Goal ▸
Put the material into a JSON list of strings with one string per line. Begin at the line that has "Given: Click the", stop after the line that has "Looking at the", and skip blank lines and pictures.

___ Material provided

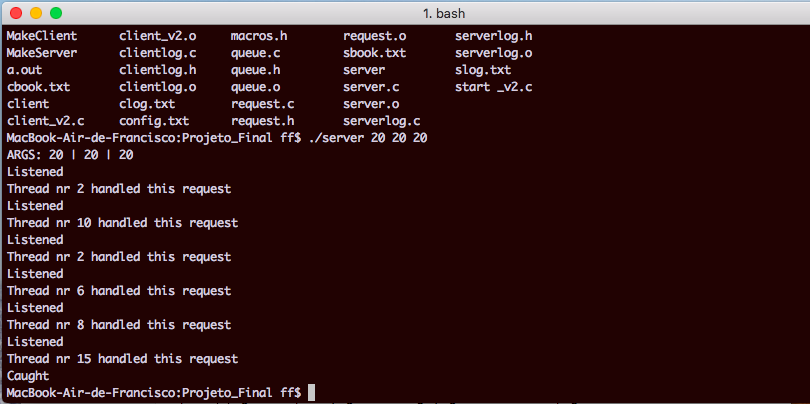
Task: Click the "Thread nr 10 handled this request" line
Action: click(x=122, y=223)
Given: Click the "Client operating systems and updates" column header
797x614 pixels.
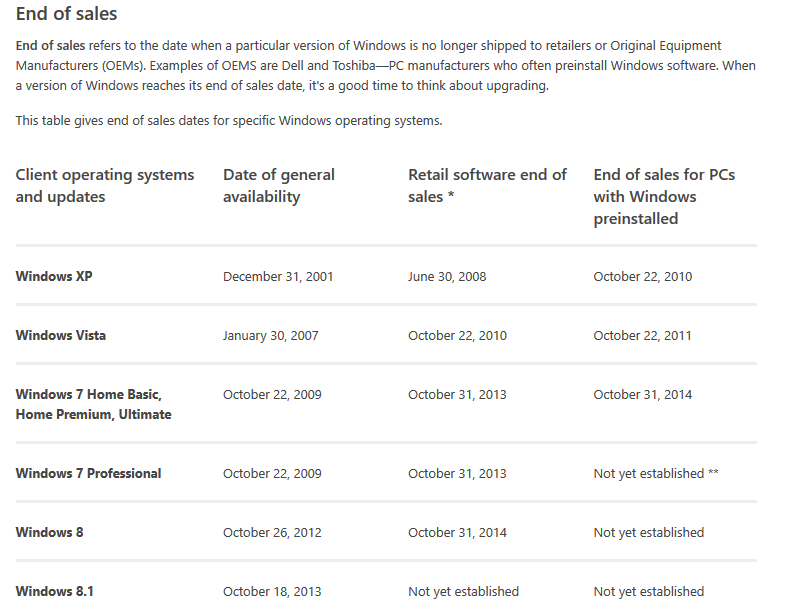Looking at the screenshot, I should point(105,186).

______
___ Material provided

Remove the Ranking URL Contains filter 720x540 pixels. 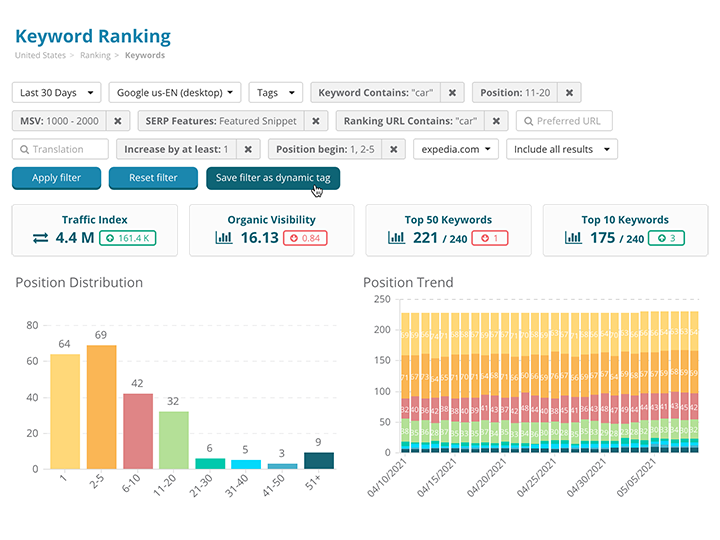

______

Task answer ▸
[
  "Given: Click the \"Client operating systems and updates\" column header",
  "797x614 pixels.",
  "Looking at the screenshot, I should point(105,186)."
]